Los Angeles remains the center of coronavirus in California, with more than 1,800 deaths.

Ghaly said Los Angeles County will need to closely monitor the rate of disease spread. If the Effective Transmission Number starts to tick upward, it’s possible that L.A. County will need to reimpose stronger stay-at-home measures. That would be expected if people aren’t careful in staying away from others or stop avoiding social gatherings or wearing masks.

If the Effective Transmission Number rises substantially, it’s possible the county could again be threatened with having so many critically ill patients, it exceeds the number of intensive care unit beds.

Officials are starting to see a decline in the number of coronavirus patients in the ICU.

If disease transmission rates rise, it's possible L.A. County could run out of intensive care unit beds.
If disease transmission rates rise, it’s possible L.A. County could run out of intensive care unit beds.
(Los Angeles County Department of Health Services)

There is an added potential problem: It can take two to four weeks before hospitals start seeing a surge in patients after they’ve been infected, so it can take some time before officials realize what’s going on.

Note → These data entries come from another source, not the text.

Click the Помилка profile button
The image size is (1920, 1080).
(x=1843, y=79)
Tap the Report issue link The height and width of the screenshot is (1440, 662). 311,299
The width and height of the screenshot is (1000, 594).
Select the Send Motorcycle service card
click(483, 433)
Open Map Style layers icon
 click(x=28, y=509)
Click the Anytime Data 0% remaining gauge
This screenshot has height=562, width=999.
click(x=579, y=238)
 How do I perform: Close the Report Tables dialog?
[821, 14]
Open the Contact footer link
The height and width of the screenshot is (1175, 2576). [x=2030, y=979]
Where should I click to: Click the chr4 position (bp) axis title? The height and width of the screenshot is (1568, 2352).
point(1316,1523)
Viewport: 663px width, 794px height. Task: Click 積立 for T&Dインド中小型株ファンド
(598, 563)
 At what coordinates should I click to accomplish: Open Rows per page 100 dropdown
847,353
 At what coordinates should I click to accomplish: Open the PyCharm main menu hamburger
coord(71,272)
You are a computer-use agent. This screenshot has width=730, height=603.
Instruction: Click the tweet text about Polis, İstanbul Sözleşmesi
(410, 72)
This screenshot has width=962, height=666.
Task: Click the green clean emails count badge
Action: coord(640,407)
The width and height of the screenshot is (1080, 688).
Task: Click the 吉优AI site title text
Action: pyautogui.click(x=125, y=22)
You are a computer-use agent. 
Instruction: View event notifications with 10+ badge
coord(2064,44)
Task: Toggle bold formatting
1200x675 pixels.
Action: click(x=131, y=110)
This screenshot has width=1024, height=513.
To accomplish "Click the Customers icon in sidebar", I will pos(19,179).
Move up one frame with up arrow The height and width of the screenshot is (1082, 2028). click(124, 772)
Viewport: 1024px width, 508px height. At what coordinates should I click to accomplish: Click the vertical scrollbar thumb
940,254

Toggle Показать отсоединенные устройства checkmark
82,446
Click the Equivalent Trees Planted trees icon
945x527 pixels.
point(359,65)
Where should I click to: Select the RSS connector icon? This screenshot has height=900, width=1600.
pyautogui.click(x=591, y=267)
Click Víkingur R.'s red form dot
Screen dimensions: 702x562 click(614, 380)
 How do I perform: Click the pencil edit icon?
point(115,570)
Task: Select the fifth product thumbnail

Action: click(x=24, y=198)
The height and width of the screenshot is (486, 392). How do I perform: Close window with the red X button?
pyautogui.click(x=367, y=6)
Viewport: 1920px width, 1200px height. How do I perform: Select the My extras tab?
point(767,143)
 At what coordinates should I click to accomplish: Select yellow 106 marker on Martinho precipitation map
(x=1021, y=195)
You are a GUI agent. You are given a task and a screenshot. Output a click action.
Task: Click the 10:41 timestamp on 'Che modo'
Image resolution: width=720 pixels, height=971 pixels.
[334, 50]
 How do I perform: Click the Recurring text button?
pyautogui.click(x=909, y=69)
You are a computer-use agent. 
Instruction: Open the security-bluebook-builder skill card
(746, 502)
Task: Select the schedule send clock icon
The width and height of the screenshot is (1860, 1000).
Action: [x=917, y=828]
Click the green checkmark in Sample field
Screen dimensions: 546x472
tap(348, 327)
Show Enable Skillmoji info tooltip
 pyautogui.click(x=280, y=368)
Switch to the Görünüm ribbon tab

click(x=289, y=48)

Ghaly said L.A. County residents can’t simply get back to life as they once knew it right now “because so many of us across the county are still susceptible to COVID-19,” she said. If people did go back to old habits, she said, “then we will experience a rapid increase in cases and that will require drastic action that none of us want to revisit.”

“The better question is what we can do to get back to work and get back to our lives in ways that still protect our families and our community,” Ghaly said. “Both are important for our overall health and well-being, and for the vibrancy of our community. And both are very possible.”

The strategy, Ghaly said, includes:

  • Accepting that masks will need to be used in public
  • Practicing physical separation when outside the home
  • Continuing to wash hands and cleaning frequently touched surfaces
  • Being cautious around older people or those with underlying health conditions
  • Respecting new rules in venues that commonly have placed people close to one another, such as restaurant dining rooms, when they reopen
  • Following isolation and quarantine rules when sick or exposed to a sick person
  • Increased testing for at-risk populations

Federal officials have said they expect it will take 12 to 18 months at the earliest to see a vaccine. And they’ve warned about a surge of cases that may come in the fall.

“We are not going to get back to the normal, the way it was,” Ghaly said. “But we can and will get to a place that allows everyone to earn a living, to take care of themselves and their family, to find enjoyment in their lives. And then that allows us to be healthy at the same time.”